Stiftungspreis 2021

Die D. Ludwig Schlaich Stiftung vergibt jährlich einen Stiftungspreis. Fachschulen für Heilerziehungspflege können Facharbeiten, die im Rahmen der Heilerziehungspflegeausbildung von Studierenden erstellt wurden, für den D. Ludwig Schlaich Preis vorschlagen.

Die Facharbeiten (Projekt-, Anerkennungs-, Jahresarbeiten etc.) verbinden Praxis und Theorie. Sie dokumentieren praktische, konkrete Vorhaben auf der Grundlage reflektierter theoretischer Erkenntnisse. Die Facharbeiten belegen, wie die Lebensqualität von Menschen mit Behinderungen verbessert wird und mehr Akzeptanz in der Bevölkerung entstehen kann.
Die D. Ludwig Schlaich Stiftung unterstützt Publikationen und gibt prämierte Facharbeiten, die mit dem D. Ludwig Schlaich Preis ausgezeichnet wurden, heraus.

Für das Jahr 2021 wird wieder ein Stiftungspreis für Facharbeiten vergeben.

Die D. Ludwig Schlaich Stiftung hat sich zur Aufgabe gemacht, durch Preise für Facharbeiten von Studierenden der Fachschulen für Heilerziehungspflege und durch die Förderung besonderer Projekte die Lebensqualität für Menschen mit Behinderungen zu verbessern.

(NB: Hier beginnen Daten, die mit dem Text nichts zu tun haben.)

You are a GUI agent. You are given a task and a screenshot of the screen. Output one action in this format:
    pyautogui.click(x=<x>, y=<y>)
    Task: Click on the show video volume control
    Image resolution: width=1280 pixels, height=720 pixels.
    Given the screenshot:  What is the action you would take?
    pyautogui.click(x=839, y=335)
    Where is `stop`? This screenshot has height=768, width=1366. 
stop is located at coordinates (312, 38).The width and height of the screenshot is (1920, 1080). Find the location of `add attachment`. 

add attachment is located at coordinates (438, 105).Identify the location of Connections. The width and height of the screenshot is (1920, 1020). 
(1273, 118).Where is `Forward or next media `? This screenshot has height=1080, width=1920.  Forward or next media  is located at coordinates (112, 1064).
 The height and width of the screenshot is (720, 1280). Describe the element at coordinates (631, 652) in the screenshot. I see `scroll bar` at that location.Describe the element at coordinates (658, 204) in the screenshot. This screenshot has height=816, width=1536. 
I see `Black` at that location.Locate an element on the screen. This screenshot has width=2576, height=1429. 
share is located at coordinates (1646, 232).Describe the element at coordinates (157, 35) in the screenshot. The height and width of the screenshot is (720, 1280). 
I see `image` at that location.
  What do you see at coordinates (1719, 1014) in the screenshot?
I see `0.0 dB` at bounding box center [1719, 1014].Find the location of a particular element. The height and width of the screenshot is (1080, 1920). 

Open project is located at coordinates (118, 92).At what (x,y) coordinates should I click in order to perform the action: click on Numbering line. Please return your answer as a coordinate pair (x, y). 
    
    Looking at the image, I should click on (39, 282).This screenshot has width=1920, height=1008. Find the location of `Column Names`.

Aktueller Stiftungspreis 2021

Die Fachschulen sind gebeten, Facharbeiten bis spätestens
15. März 2021 an das

Kuratorium der
D. Ludwig Schlaich Stiftung
Devizesstraße 4
71332 Waiblingen

zu senden.

info@ludwig-schlaich-stiftung.de
www.ludwig-schlaich-stiftung.de
Fon 07151/9531-4652
Fax 07151/9531-4654

Teilnahmebedingungen

  1. Die schriftlichen Arbeiten stellen innovative Ansätze aus dem Tätigkeitsfeld der Heilerziehungspflege dar.
    Diese müssen geeignet sein, z. B. bei einem einzelnen Menschen, bei einer Gruppe von Menschen, in einer Wohn- oder Arbeitsgruppe Veränderungen zu bewirken oder auch im weiteren Sinne neue Entwicklungen für die Arbeit mit Menschen mit Behinderungen einzuleiten oder diese zu fördern. Unser besonderes Interesse gilt Facharbeiten, die integrative oder inklusive Ansätze thematisieren.
  2. Die Facharbeiten verbinden Praxis mit Theorie: Sie dokumentieren praktische, konkrete Vorhaben auf der Grundlage reflektierter theoretischer Erkenntnisse.
  3. Die Arbeiten sind im Rahmen der Berufsausbildung Heilerziehungspflege entstanden (Jahres-, Anerkennungs-, Projektarbeiten) und entsprechen den üblichen Regeln für Fachbeiträge (Gliederung mit Seitenangabe, Einhalten von Zitierregeln, vollständige Literaturangaben). Ihr Umfang soll in der Regel 50 Seiten nicht überschreiten.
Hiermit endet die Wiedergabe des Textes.